Children engage in much “make-believe” to stimulate their imagination and creativity. Adults are supposed to distinguish between make-believe and reality. Yet increasingly, we seem to be governed by people who fail to understand the difference.
From 2020 through 2021, the money supply grew by 27%, the highest in our nation’s history. This money growth was far faster than experienced during WWII or any recessions over the last hundred years. We are supposed to make believe that such unprecedented money growth will not cause severe problems such as a great rise in inflation. Officials at the Fed and the U.S. Treasury Department first denied that inflation would occur and then, when it did, said it would be temporary. And now, those who engaged in this monetary make-believe are finally admitting there is an inflation problem — and their only solution is more make-believe.

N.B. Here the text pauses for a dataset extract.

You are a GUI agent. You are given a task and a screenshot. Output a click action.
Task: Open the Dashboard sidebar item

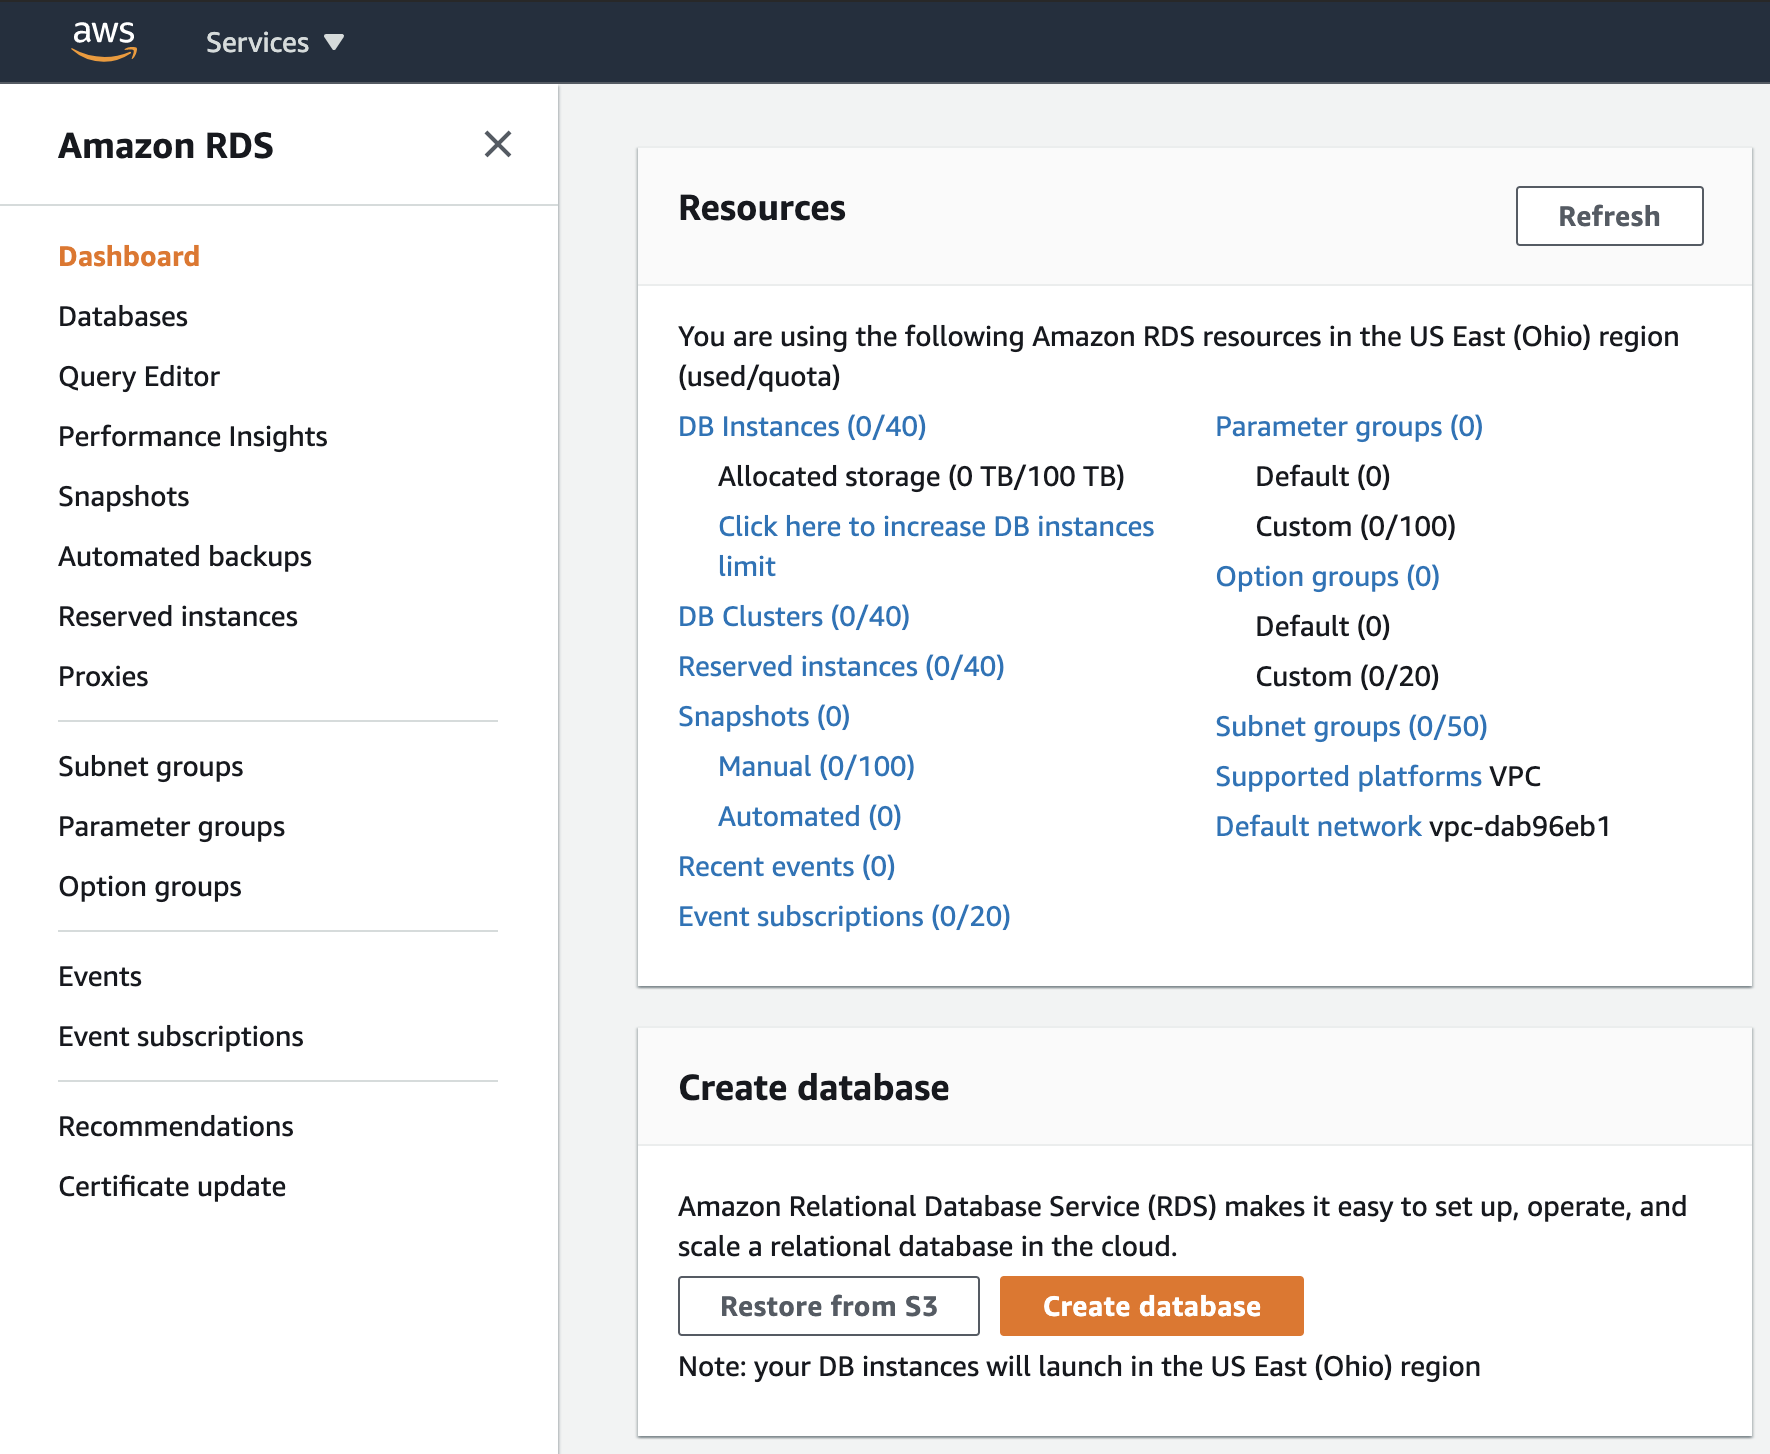(x=128, y=256)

For 70 years, the International Monetary Fund has been engaged in make-believe, with the line that if the IMF lends money to countries that have misbehaved in fiscal terms, the recipient countries will suddenly change their ways because they promise to now act responsibly. If you have a friend who has been irresponsible and comes and asks you for a temporary loan to tide her over until she can get her fiscal house in order, you may well take a chance to try to help her. But after some time, if she comes back with the same story, one would be reluctant to provide another loan.
The IMF has a friend, and her name is Argentina — beautiful and pleasant — but a spendthrift and a liar. She asks for loans, with tearful pleas that she has learned her lesson, and this time will reform her wasteful habits and repay it in a timely fashion — but she never does. Argentina has been running the same scam with the IMF for an amazing 21 times over 70 years. Argentina and the IMF are now in their 22nd negotiation about a new bailout, with the promise from Argentina that this time it will be different. I will take that bet.
Argentina is a pleasant place to visit, with very good food. The IMF officials who grant the bailouts are not doing it with their money (it is the global taxpayers). Whether Argentina pays the loans back or not does not affect the salaries and very lavish pensions of the folks at the IMF — and so engaging in make-believe has little cost to them, and they avoid more recrimination from the Argentinians. (A recent poll revealed that most Argentinians dislike the IMF and blame it for their troubles — talk about biting the hand that feeds you.)
It took a private hedge fund manager, Jay Newman, who understands the difference between make-believe and real-world finance, and his team to recover billions of dollars from Argentina’s biggest default after many years of effort. Mr. Newman has just published a well-reviewed novel, “Undermoney.” It is a riveting global financial adventure story, which is also a first-rate primer on global finance.
The Biden administration is engaged in make-believe when it comes to guns. They insist the great rise in crime is because of the availability of guns — ignoring the fact that there have been more guns than people in America for several decades. They also make-believe that they are unaware that many communities where gun ownership is easy and guns are plentiful are some of the safest places in the U.S.
When I was a kid, we all had toy guns — cap guns — with tiny amounts of gunpowder to make a big bang. We played cops and robbers and knew it was make-believe. As far as I know, none of my childhood playmates who had toy guns were ever arrested for crimes with real guns when they became teenagers and adults. Many of us acquired our first real guns as teenagers — and would go small game hunting with our buddies (no parents). We all realized that guns were dangerous and took great care, so no one was ever shot or hurt. This was the real America outside of the big cities — very little gun crime.
We all knew the difference between people with criminal intent and a physical object — a gun. We did not make-believe they were the same, and we were safer because we did not make-believe.
There are those who claim crime will abate if you make believe that you can leave criminals on the street and provide counseling. Only a child or one truly ignorant of history and human behavior could believe such a tale — and yet that is what is being peddled.
There are also still those (almost always with a vested interest) who make-believe that more government spending and taxing (almost without limit) will improve the lives of most people. They make believe that the empirical evidence to the contrary does not exist (e.g., Florida spends and taxes about half as much per capita as does New York, yet the public service level is higher in Florida, in part, demonstrated by the flight of New Yorkers to Florida).
Children need to play “make-believe.” Adults, particularly public officials, who engage in make-believe put everyone in peril.